Turning Red was huge but smaller overall than Encanto after the latter’s 31-day theatrical window. Lightyear bombed with $225 million worldwide from an over/under $200 million budget. Yet, it nabbed 1.3 billion minutes in the first weekend of Disney+ availability, on par with Doctor Strange 2, Shang-Chi and the Legend of the Ten Rings and Turning Red. Whether Disney+ made the movie for theaters or streaming, the movie got made, so the production budget is almost irrelevant. No, I don’t think Disney would have spent much more producing a theatrical Hocus Pocus sequel since the character-specific follow-up wasn’t relying on spectacle. The question is whether the Anne Fletcher-directed sequel would have earned enough in global theatrical earnings to justify whatever was spent (over/under $40 million?) on a theatrical push.

Alleged record-breaking Disney+ streaming viewership does not automatically imply that Hocus Pocus 2 would have been a theatrical hit. Staying at home and making popcorn for the family is a different value proposition than buying five tickets and copious concessions. However, that older audiences can take their kids to the theater as they indulge in generational nostalgia makes it an equation (relatively speaking) closer to Tron: Legacy ($400 million on a $170 million budget) than Blade Runner 2049 ($252 million on a $155 million budget). The Kenny Ortega-directed original was Vudu’s most-rented seasonal Halloween title from at least 2016 to 2020. It was 2020’s biggest Covid-era reissue with $4.8 million domestic.

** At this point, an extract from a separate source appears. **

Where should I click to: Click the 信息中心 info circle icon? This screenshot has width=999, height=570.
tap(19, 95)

A sequel might pull theatrical grosses large enough to at least cover theatrical marketing expenses.

If Hocus Pocus 2 had grossed (offhand) $100 million worldwide from a $40 million ad spend, that would have been $20 million in raw revenue (plus assorted VOD/DVD-related revenue) for a film that Disney was already going to make for essentially no revenue. However, if it was another Zoolander, No. 2 or Zombieland: Double Tap, long-in-gestation sequels that relied on generational nostalgia and then made about as much ($56 million and $123 million) as their cheaper predecessors ($60 million and $102 million), the film might have been tagged as a preemptive whiff for no good cause. It wouldn’t affect the streaming numbers, but that’s still money lost that didn’t need to be spent. That’s probably why Netflix (probably) won’t go wide theatrical on Glass Onion.

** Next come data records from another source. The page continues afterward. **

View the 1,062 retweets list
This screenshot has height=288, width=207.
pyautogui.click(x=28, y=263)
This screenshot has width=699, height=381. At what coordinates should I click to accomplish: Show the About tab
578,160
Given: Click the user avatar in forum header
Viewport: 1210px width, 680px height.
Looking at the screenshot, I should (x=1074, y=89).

I’m inclined to say ‘roll the dice on theatrical every time,’ but it’s not my money. A well-liked (by the fans) Hocus Pocus 2 opening in late September/early October amid a marketplace so starved for kid flicks that DC League of Super Pets has legged out to $91 million from a $23 million opening from late July feels like a likely theatrical success. However, suppose every studio does this with every big-deal streaming title. In that case, the scarcity that would have benefited Hocus Pocus 2 (and should help Lyle Lyle Crocodile this weekend) would not exist. However, the numbers still imply that theatrical release adds value to a title when it arrives on streaming. If the movie is going to get made regardless, why not aim for revenue?

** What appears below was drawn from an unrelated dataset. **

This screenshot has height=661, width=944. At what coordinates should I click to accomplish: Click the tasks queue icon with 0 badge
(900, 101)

Hocus Pocus 2 (like Hellraiser) arguably already had increased value from being a follow-up to a theatrical cult favorite, so it was primarily about whether the film would have made money in theaters. This isn’t about good and evil or ‘helping theaters,’ since Disney is releasing Black Panther: Wakanda Forever, Strange World and Avatar: The Way of Water in November and December. It’s about treating Hocus Pocus 2 as a theatrical property because such a notion might create additional revenue. Once the mere idea of a theatrically worthy IP going straight to a (non-Netflix) streaming platform is no longer ‘special,’ and in most cases (Batgirl, Rescue Rangers, etc.), we’ve already reached that point, going theatrical may help theaters and streaming. Once again, live together or die alone.